Transcribe exactly everything in the data below from the line containing "okcupid vs match review (35, 1906)" down to the line containing "date me visitors (26, 1601)", both lines included and nothing further.
[DATA RECORDS]
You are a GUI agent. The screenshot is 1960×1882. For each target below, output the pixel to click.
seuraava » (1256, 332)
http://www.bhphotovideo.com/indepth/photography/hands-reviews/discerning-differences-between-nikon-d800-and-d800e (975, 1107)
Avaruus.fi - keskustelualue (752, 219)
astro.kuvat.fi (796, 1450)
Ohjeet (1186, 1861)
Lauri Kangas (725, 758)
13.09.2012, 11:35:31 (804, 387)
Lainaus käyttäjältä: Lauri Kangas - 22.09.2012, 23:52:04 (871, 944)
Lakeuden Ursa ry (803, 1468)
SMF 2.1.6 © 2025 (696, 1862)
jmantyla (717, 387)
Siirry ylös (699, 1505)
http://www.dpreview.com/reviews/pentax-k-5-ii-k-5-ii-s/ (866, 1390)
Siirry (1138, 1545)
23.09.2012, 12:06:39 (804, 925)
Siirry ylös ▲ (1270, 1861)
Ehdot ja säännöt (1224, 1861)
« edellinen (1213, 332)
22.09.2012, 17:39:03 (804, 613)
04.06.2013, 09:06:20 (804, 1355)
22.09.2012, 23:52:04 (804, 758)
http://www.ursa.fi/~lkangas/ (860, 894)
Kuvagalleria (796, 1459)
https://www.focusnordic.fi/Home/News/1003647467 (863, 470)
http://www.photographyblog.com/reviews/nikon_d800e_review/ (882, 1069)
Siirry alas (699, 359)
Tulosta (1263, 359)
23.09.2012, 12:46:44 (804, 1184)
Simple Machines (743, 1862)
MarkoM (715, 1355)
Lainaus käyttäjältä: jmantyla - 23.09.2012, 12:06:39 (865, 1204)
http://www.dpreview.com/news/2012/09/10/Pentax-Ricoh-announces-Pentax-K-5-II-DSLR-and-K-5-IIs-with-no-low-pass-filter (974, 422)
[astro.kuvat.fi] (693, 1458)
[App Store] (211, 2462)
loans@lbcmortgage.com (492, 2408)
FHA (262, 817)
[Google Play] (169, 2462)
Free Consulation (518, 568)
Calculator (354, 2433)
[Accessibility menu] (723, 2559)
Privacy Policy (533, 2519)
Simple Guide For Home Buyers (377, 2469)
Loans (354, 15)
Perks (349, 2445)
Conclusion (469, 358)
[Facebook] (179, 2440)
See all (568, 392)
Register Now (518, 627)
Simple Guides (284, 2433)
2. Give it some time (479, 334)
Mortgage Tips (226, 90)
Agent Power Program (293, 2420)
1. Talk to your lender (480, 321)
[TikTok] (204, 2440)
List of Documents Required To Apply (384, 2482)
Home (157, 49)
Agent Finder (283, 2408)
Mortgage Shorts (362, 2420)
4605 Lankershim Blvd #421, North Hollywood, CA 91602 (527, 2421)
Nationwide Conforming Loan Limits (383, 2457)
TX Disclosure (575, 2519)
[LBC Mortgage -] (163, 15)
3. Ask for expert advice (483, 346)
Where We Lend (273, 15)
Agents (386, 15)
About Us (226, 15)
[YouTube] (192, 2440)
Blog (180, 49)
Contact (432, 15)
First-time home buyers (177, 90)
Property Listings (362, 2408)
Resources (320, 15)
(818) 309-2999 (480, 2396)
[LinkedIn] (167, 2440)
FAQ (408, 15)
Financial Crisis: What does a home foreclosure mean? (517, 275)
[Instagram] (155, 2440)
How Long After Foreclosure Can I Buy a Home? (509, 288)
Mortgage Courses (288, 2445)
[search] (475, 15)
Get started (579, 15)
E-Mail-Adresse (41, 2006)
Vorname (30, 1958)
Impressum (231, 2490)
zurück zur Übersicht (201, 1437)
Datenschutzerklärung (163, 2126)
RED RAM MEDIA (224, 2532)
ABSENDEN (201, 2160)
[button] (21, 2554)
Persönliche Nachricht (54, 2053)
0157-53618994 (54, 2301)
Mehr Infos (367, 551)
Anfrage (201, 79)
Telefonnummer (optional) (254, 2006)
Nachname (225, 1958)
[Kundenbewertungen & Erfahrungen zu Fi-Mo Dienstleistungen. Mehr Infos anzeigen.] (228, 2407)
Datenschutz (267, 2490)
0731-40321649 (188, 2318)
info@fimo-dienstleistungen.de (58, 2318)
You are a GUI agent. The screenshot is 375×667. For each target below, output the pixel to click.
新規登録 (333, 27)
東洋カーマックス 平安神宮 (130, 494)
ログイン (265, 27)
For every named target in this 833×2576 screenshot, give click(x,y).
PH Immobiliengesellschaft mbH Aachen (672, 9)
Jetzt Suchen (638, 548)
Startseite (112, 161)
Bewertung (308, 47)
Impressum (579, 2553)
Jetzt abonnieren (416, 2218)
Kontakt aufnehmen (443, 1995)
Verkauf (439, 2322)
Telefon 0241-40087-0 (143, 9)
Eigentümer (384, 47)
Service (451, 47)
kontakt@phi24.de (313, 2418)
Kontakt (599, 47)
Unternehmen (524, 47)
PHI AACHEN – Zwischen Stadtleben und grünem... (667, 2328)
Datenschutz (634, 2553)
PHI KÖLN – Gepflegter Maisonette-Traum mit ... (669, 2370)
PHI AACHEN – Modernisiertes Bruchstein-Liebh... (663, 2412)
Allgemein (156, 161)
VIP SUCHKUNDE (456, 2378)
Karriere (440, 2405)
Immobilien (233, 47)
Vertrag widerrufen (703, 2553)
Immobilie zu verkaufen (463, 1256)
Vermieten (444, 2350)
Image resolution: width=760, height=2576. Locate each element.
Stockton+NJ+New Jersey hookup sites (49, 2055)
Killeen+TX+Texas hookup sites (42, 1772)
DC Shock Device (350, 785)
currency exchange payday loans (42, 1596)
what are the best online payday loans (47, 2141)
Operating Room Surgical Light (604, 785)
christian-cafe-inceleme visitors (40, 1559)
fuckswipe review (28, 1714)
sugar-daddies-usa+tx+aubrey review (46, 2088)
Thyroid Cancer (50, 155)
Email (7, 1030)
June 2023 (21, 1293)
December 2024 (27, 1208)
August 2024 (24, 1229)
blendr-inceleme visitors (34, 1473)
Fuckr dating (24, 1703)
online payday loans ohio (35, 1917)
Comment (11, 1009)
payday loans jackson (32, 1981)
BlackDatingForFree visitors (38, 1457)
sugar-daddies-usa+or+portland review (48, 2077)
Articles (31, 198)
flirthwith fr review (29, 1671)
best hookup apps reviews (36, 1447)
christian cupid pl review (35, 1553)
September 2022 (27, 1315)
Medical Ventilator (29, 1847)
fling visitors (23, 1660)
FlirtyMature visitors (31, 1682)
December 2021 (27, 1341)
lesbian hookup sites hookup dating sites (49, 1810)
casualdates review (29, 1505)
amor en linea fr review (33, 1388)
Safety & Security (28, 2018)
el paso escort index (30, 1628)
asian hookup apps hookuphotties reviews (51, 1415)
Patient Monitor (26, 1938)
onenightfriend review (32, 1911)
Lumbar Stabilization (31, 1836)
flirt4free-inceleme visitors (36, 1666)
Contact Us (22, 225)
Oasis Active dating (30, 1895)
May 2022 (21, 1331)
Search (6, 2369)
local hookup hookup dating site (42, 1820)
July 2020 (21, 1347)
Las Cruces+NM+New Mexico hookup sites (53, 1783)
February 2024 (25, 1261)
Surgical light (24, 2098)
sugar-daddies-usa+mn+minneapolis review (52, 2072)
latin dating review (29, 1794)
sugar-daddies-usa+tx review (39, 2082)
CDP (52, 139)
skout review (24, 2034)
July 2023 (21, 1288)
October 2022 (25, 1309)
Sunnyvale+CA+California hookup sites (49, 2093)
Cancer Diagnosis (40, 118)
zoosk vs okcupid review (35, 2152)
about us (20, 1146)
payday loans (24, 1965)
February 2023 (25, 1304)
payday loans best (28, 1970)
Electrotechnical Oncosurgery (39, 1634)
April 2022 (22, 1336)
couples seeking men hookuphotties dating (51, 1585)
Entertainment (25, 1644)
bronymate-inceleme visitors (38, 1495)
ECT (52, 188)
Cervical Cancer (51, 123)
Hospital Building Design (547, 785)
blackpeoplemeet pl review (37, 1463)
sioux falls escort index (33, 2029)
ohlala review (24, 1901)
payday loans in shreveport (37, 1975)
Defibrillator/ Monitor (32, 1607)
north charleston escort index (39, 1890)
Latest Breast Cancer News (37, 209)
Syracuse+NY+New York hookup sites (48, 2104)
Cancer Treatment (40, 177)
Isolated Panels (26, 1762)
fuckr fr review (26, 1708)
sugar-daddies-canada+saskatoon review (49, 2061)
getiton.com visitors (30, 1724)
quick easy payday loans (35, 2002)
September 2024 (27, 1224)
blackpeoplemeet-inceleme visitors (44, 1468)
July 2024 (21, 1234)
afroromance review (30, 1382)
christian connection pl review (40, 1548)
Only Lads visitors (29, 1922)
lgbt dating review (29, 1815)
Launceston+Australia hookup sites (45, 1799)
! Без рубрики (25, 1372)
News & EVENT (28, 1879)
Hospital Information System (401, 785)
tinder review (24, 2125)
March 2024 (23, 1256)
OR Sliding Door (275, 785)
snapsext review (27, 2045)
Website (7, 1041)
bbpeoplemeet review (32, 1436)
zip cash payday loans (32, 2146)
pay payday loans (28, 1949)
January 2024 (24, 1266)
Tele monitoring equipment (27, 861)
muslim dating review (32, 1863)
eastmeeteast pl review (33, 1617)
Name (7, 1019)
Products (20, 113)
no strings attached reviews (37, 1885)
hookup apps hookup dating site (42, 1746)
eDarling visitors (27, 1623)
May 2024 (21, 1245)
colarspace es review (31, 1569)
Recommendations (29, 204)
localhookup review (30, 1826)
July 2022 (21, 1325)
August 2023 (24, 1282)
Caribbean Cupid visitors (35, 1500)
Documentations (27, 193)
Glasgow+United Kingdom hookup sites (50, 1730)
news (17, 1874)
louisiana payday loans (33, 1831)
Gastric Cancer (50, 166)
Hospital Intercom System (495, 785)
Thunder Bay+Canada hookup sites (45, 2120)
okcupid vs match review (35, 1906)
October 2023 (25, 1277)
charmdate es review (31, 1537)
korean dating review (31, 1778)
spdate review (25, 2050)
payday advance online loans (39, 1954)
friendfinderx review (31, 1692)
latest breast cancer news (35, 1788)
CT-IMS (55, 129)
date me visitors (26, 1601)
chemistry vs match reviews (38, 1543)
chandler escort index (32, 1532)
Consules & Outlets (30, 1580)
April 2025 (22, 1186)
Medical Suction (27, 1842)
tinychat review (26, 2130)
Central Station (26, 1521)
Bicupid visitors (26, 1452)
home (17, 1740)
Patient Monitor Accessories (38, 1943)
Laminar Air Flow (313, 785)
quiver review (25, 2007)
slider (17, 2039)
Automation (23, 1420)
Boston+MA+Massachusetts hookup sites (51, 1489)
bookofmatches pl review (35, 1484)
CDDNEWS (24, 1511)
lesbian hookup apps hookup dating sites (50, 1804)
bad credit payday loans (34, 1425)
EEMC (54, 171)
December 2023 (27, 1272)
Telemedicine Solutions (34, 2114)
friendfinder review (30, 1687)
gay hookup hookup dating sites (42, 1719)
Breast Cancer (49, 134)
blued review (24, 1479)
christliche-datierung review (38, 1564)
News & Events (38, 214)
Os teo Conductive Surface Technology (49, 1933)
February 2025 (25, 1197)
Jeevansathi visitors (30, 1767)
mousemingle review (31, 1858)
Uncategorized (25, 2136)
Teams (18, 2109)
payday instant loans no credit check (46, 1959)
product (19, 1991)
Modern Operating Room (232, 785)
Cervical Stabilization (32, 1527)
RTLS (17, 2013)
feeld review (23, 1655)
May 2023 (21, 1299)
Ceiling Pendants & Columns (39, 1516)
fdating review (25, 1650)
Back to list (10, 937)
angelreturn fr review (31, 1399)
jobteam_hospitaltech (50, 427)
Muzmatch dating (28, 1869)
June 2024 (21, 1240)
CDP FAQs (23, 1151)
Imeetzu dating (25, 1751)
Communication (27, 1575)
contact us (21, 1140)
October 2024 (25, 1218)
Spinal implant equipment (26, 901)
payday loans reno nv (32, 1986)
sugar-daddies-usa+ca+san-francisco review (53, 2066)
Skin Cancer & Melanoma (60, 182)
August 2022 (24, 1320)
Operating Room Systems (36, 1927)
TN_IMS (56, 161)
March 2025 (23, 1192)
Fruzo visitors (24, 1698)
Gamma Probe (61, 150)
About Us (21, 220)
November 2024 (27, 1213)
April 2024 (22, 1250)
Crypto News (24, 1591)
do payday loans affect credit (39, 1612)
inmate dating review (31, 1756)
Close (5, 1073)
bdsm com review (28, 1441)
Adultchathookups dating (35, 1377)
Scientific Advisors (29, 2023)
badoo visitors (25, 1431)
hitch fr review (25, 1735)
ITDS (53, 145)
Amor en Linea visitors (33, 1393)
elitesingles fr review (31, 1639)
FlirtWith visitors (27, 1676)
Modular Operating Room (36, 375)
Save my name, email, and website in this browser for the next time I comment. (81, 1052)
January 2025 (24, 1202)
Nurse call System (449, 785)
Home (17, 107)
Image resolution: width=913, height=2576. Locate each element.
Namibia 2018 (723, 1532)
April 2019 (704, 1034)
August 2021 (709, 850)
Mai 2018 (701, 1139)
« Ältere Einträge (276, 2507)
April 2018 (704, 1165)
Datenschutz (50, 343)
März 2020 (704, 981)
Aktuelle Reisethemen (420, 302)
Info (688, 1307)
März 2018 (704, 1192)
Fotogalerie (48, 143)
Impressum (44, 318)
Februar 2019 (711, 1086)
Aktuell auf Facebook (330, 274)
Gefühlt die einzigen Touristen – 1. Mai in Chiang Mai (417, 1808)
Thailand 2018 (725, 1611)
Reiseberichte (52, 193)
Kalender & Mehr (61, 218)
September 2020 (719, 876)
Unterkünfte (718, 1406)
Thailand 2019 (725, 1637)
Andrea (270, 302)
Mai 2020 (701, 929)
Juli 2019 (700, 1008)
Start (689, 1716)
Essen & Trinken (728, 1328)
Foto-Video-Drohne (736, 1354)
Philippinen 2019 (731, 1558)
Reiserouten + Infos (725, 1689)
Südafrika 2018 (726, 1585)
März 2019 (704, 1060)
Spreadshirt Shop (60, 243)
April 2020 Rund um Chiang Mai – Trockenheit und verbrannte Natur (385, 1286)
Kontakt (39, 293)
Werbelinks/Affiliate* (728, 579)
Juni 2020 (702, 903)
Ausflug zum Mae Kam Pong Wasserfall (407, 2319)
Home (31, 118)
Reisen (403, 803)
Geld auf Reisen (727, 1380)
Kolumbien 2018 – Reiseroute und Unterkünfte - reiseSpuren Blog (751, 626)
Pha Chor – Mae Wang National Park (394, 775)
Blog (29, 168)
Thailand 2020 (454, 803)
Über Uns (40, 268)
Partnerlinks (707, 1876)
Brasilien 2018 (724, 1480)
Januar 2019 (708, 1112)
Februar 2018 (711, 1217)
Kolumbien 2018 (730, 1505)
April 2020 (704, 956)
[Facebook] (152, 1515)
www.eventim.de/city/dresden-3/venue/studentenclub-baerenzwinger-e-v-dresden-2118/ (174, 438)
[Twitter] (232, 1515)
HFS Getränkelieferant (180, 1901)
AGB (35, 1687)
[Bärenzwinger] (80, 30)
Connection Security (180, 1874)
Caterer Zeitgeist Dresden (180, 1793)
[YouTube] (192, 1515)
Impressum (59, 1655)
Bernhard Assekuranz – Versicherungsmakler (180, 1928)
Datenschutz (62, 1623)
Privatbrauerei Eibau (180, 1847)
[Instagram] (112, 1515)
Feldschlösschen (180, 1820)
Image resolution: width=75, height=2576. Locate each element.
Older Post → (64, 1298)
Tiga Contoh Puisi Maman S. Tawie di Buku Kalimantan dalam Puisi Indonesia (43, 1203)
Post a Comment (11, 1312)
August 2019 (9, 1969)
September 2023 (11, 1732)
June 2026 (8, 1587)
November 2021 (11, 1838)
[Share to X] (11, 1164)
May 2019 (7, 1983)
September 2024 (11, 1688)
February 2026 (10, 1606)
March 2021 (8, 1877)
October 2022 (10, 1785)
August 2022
[/DATA RECORDS]
__RESULT OF THE EXERCISE__.
okcupid vs match review (35, 1906)
October 2023 (25, 1277)
charmdate es review (31, 1537)
korean dating review (31, 1778)
spdate review (25, 2050)
payday advance online loans (39, 1954)
friendfinderx review (31, 1692)
latest breast cancer news (35, 1788)
CT-IMS (55, 129)
date me visitors (26, 1601)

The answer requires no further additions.